[lbo-talk] Child Molestation: “Utterly Indefensible”

pward at peterhartward.com pward at peterhartward.com
Fri Jun 27 21:36:53 PDT 2008


Liliana Segura describes “the sexual assault of a child” as an “utterly indefensible crime”.* Grating the obvious, that child-rape is horrendous and that due measures should be implemented to protect children, it is not clear that the crime’s perpetrators act completely without extenuating circumstances;** that is to say, that they do not deserve to be treated as human beings.

I’m not so interested in BHO’s alleged sudden reincarnation as a reactionary—from what I can tell there was never any good reason to suspect him of not being a reactionary re: the death penalty in the first place. What interests me is the peculiar role “sexual predators” and in particular child molesters and rapists play or have been thrust into. It seems that sex crimes represent a special category where it is legitimate for us to unleash or sadistic desires without guilt of fear of repercussion. Any form of sexual assault of a child is of course horrid (incidentally, I was once subject to an attempted molestation) but so is dropping a bomb on a family home blowing the limbs off the children inside, a crime committed on a daily basis by individuals who are among the most rewarded in society, namely politicians.

For a truly just society to come into existence two things need to happen:

1) Criminals, or to be more accurate, individuals who can be proven to have a propensity to undertake action destructive to the community, need to be regarded as symptoms of a social disorder in the manner cancer is regarded by physicians not as subjects of “corrective treatment”, a euphemism for state-sanctioned torture. In certain situations it may be necessary that criminals be deprived of certain liberties, just a carrier of a contagious and deadly disease ought to be quarantined even against his or her own will, but should never, under any circumstances, be punished.
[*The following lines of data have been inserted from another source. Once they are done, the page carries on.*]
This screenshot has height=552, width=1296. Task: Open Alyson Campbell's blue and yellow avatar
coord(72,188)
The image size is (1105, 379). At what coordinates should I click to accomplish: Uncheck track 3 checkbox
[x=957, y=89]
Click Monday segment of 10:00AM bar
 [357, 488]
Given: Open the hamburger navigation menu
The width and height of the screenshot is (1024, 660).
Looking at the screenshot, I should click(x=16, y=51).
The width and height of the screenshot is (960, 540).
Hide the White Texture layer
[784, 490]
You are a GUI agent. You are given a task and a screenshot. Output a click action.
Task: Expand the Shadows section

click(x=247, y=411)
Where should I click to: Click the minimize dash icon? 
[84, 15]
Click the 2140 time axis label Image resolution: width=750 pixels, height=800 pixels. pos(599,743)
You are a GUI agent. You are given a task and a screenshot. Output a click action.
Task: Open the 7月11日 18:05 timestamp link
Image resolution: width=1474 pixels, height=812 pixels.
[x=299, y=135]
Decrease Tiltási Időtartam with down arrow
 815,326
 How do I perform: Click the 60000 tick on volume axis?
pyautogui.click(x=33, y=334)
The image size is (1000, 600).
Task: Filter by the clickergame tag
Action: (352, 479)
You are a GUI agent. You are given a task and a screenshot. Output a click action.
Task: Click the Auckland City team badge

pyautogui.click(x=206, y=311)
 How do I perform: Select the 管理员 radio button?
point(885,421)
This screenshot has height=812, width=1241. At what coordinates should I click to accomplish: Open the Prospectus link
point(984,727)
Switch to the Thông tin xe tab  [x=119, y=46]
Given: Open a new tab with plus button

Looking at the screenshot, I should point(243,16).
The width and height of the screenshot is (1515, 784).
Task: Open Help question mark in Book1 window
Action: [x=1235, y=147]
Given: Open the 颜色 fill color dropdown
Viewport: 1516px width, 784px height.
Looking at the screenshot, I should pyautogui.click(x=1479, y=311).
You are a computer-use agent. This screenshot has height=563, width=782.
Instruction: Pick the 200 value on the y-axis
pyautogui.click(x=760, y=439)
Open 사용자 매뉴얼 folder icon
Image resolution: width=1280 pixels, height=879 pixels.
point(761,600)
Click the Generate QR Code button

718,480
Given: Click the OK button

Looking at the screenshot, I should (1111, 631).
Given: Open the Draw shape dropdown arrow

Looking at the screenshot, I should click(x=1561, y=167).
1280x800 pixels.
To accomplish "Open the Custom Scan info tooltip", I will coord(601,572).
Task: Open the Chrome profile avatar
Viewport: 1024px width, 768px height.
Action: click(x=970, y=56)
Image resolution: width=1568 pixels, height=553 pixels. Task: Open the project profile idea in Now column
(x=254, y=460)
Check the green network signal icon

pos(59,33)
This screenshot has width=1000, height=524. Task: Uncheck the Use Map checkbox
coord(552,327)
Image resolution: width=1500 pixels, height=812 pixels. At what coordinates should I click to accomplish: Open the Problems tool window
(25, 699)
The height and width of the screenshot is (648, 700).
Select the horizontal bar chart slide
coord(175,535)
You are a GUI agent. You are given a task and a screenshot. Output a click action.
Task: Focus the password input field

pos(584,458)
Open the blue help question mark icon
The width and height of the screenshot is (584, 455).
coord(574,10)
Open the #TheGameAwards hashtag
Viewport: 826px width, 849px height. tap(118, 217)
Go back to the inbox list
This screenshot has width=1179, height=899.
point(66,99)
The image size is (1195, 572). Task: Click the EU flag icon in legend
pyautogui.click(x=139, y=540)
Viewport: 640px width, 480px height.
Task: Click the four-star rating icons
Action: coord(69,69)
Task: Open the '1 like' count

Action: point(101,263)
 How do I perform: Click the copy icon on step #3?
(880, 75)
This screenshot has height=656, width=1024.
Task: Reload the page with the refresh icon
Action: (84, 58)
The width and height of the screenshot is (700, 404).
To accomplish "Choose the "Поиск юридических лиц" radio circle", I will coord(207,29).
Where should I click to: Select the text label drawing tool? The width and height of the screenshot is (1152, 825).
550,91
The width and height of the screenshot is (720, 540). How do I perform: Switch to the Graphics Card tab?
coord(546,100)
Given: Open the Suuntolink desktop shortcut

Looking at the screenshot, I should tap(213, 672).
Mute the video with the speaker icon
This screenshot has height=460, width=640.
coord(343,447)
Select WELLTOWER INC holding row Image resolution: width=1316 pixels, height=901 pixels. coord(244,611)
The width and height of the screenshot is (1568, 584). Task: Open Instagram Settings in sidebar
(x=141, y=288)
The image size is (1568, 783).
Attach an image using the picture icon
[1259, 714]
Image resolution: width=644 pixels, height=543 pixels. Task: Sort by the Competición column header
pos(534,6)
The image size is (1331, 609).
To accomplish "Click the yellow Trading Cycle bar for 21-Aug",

2) State intervention that leads to deprivation of liberty must by administered universally and consistently. This contingency requires what does not exist at present: a social structure where no one is above the law.

I am not suggesting that the victims or those close to the victims of serious crimes are wrong to feel angry at the perpetrator or to seek revenge. Rather, that sober onlookers, who are most apt to act in a rational manner, have a responsibility both with respect to the rights of the criminal as well as the victim. That punishment of crime, if its ostensible function is granted, is as absurd as beating a car because it has failed to start. Of course, it could turn out after investigation that beating is in fact what is needed, but action must follow a rational course of enquiry and must be aimed at minimizing additional harm that could result.

I should also note another compelling reason for extreme leniency with respect to crime: The very substantial danger of false prosecution. Those who can afford good lawyers can usually get off the hook for just about any crime, but those with modest means are at the mercy of the justice system. Which is populated by agents with compelling political/career-wise reasons to press for convictions.

Finally, most activities that a criminal just shouldn’t be criminal at all—drug use, e.g.

*”Obama and the Death Penalty”, http://www.counterpunch.org/segura06272008.html

**Research suggest often is not typically, child molester where themselves sexually abused as children.